Тут подскочила Сима Михайловна, наша воспитательница. Ванечку усадили на стул. Суета медсестры… запах йода… Мой поверженный враг почему-то не плакал, он сидел серьёзный и бледный, только охал, потому что йод печётся; и его дерзкие глаза то и дело останавливались на мне.
- Накажут тебя! – шепнула мне Лариса, прижимая Зюзю к груди. Я согласился и горестно шмыгнул носом.

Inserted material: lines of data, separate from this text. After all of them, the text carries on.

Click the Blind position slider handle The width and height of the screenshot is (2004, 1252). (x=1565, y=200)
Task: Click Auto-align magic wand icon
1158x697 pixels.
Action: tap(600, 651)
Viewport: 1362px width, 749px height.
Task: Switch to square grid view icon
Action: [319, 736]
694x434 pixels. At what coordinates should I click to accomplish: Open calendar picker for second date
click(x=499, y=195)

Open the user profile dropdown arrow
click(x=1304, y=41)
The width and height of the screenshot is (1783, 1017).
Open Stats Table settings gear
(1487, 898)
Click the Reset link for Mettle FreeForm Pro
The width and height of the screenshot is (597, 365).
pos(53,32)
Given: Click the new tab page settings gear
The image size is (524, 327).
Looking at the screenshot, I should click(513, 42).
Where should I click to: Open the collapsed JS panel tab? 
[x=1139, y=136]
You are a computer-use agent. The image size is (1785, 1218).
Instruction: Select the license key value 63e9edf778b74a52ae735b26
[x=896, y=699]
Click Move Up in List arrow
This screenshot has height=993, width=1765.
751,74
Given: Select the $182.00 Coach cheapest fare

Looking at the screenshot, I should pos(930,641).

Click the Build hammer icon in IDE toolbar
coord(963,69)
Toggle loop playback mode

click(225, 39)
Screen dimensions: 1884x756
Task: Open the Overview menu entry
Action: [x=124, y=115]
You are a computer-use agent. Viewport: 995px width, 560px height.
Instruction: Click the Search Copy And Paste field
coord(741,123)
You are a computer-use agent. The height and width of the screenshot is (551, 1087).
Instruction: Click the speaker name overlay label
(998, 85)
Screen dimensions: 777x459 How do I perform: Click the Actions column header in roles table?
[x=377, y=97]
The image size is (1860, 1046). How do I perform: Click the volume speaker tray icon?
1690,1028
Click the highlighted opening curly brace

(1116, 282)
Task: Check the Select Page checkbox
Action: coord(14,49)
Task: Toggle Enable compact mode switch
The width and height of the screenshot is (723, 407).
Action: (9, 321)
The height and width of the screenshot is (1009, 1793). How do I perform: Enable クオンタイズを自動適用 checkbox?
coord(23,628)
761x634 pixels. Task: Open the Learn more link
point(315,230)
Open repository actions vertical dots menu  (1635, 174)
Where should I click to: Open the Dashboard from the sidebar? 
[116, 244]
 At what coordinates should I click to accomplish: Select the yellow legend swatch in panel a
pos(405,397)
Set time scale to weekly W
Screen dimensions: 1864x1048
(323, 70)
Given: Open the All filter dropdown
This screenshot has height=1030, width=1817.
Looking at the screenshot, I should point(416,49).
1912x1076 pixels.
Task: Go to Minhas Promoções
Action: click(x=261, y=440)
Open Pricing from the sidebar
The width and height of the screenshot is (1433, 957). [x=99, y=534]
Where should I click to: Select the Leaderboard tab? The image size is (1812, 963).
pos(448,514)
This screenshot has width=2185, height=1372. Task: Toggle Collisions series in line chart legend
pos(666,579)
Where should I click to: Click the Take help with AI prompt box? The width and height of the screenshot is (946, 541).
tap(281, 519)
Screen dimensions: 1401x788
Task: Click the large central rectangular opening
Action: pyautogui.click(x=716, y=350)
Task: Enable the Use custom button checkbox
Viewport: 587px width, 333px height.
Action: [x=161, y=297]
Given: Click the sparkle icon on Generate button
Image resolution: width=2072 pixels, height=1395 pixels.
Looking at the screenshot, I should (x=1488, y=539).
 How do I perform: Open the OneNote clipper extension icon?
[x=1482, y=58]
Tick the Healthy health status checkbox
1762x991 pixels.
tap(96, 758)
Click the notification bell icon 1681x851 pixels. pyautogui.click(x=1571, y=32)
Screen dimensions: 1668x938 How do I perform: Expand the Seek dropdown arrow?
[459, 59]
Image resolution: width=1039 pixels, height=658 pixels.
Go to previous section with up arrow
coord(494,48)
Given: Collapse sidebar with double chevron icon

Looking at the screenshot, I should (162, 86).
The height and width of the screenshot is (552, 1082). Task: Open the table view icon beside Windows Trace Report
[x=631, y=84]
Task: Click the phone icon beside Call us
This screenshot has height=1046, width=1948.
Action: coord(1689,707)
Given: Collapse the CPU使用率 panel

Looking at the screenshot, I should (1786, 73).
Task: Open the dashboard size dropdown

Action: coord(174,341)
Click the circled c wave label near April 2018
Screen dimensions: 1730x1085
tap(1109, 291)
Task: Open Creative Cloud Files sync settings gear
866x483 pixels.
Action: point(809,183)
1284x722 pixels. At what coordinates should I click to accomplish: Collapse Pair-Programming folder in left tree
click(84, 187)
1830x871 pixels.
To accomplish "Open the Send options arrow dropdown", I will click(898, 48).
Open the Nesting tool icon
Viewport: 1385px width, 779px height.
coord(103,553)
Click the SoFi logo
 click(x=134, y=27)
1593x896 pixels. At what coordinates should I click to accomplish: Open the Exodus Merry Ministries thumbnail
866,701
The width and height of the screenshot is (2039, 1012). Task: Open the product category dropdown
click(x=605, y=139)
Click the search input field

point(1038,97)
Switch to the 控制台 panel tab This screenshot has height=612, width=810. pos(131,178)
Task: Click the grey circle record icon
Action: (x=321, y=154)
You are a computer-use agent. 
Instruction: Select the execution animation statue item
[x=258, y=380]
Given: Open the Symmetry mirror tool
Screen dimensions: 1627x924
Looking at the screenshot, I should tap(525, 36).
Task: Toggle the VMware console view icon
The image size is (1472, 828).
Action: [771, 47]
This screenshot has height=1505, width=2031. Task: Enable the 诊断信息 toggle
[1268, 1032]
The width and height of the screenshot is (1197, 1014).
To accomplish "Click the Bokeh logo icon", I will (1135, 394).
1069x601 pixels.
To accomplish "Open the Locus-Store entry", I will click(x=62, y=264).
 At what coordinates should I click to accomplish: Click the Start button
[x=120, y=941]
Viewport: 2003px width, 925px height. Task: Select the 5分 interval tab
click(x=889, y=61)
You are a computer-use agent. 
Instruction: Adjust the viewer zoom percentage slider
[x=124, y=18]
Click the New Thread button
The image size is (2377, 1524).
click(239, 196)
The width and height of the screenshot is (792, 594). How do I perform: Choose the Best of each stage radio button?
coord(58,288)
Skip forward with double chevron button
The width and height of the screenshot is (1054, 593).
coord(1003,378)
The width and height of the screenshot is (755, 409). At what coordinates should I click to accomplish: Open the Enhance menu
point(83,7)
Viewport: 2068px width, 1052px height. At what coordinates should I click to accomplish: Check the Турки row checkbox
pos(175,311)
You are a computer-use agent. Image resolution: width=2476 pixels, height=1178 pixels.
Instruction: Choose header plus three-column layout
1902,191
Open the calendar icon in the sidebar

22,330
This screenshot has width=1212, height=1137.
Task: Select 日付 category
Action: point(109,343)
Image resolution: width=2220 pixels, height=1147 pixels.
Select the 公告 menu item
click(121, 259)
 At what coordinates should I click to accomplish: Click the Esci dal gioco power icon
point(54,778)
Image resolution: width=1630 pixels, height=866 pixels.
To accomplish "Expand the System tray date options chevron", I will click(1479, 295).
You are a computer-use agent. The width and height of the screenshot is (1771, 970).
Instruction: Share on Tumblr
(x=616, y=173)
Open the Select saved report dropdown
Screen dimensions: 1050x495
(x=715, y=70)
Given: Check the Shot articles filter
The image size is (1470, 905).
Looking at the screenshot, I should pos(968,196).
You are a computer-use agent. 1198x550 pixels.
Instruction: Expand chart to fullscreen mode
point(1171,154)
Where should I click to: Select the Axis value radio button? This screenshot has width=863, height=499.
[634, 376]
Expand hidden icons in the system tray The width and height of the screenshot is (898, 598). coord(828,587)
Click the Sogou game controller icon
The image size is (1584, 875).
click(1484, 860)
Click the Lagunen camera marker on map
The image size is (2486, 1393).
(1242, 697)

Мне, конечно, сказали стоять в углу до вечера. Я стоял, и меня трясло. Казалось, что подгибающиеся ноги вот-вот откажут. Я ухватился за стенку, чтобы не упасть. За спиной у меня продолжались игры, даже Ванечка оклемался и стал сверхзвуковым самолётом. А Лариса тихо подошла и сказала:
- Зюзю ты спас, но всё равно – папы не плачут. Я с тобой развожусь.
Я оцепенел.
Сливаясь воедино, голоса и смех кружатся у меня перед глазами – яркими пятнами, тошнотворно, больно – словно я стою в центре ярмарочной карусели, а лошадки в яблоках и львы с облупленными гривами несутся и несутся мимо раз за разом… Обо мне забыли. Лариса нашла для куклы нового папу – женщины в этом возрасте так непостоянны! – и вот Ванечка, расчесав синтетические всклокоченные волосы Зюзи, ведёт мою девочку в детский садик, как и подобает примерному отцу… И снова смазываются звуки, и мелькают львы, похожие на лошадей… Львы в яблоках и кони с облупленными оранжевыми гривами; и тогда я перестаю быть…
…Я очнулся от резкого запаха мочи и первым делом подумал: наверное, Ванечка пописал на меня, чтобы унизить ещё сильнее…
На глазах моих высохли слёзы, ресницы казались пластмассовыми, и было горько во рту.
Нет, это не Ванечка. Сима Михайловна, склонившись, держала у моего лица флакон, из которого нестерпимо несло аммиаком.
- Всё в порядке, Алёшенька? – медовым голосом спросила она. Я не отвечал. Меня сильно тошнило.
- С ним всё хорошо, - сказала Сима Михайловна кому-то, кто стоял сзади. И я снова подумал: может, Ванечка? Или Лариса с Зюзей на руках – она протянет дочь мне, умирающему герою, чтобы я попрощался с нею, и потом, много лет спустя, совсем большая Зюзя будет гордиться своим папой… Но потом я подумал ещё немножко. Нет, павшие герои не нюхают то, что пахнет, как моча, и у павших героев не застывают на щеках тонкой зеленоватой плёнкой размазанные сопли…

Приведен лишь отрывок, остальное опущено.